Using Puppeteer for UI Automation: Challenges, Solutions, and a Monitoring System
This article examines the difficulties of UI automation such as high script costs, instability, and rapid UI changes, and presents practical solutions using Puppeteer—including device emulation, robust test architecture with Mocha, error handling, dynamic selector strategies, and a monitoring system that captures screenshots and reports failures.
UI automation can mimic real user scenarios, but high script development costs, unstable execution, and fast UI changes often hinder its effectiveness; the article first outlines these challenges and then proposes focusing on testing business logic rather than UI details to improve stability.
Puppeteer, a Node library that controls headless Chrome via the DevTools protocol, is introduced as a lightweight alternative to Selenium, offering features such as page screenshots, PDF generation, SPA pre‑rendering, content scraping, form automation, and performance tracing.

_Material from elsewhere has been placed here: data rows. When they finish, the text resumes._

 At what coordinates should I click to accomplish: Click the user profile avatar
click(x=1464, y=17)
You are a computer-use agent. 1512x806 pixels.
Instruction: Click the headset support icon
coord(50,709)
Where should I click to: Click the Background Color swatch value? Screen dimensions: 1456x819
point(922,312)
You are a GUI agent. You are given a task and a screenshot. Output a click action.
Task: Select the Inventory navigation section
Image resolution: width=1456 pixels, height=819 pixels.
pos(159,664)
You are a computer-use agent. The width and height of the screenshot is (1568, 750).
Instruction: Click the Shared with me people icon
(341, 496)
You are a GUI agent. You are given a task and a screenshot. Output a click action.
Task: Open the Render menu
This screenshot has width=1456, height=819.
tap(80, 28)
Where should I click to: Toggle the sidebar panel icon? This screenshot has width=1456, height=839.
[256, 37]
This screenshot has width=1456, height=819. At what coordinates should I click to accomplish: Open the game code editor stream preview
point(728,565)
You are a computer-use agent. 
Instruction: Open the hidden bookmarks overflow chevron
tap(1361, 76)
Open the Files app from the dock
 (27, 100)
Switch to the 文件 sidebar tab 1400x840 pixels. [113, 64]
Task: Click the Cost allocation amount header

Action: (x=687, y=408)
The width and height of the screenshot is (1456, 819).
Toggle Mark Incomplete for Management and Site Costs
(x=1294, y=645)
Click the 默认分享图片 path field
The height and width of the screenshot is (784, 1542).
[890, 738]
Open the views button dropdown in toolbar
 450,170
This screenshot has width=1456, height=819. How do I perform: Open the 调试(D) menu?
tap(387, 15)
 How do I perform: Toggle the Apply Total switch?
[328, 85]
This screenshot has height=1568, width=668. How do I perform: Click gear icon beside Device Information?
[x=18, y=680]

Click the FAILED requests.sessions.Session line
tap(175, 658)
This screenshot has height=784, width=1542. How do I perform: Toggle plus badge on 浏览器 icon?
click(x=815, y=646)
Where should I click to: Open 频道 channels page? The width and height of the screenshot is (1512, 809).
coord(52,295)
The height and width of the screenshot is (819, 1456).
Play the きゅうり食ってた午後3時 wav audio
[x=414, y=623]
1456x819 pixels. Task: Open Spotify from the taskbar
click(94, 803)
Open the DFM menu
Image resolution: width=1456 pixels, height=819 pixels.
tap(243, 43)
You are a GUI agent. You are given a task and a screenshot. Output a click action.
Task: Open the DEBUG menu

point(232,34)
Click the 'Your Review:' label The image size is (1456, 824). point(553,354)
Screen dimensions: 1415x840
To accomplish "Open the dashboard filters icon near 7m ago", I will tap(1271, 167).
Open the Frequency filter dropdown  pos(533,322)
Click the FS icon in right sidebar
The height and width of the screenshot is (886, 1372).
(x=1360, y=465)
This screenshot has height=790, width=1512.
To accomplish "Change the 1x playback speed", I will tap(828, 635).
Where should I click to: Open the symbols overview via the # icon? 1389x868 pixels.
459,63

The project adopts a Puppeteer + Mocha stack, organizing test suites under a test folder (e.g., IMmainProcess.test.js , WorkOrderIM.test.js ) with mocha.opts configuring reports; describe defines suites, it defines cases, and hooks like before() and after() manage setup and teardown.
Common pitfalls and their remedies are discussed: (1) device emulation using the built‑in descriptors, e.g., const devices = require('./node_modules/puppeteer/DeviceDescriptors'); const iPhone = devices["iPhone 6"]; await page.emulate(iPhone); ; (2) encapsulating the browser/page instance to avoid code duplication; (3) ensuring browsers close reliably with finally() after each test; (4) handling dynamic element selectors by detecting numeric indices and using a helper API: monitorapi.getSelector(page, selector, labelname) which returns a stable selector.
A UI‑case monitoring system is built on top of these tests: when a case fails, the system captures a screenshot, logs the error, and sends an alert via the API monitorapi.FailMessage(e, casename, isOffline, ...page) . The platform also supports manual annotation of exceptions, automatic matching of known bugs, and reduces false alarms.
In practice, the system enables multi‑user WebSocket scenarios by launching multiple Chrome instances, simplifying complex interactions such as robot‑to‑human handoff. Future work includes expanding case coverage, adding case management features, and exploring automatic UI‑case generation.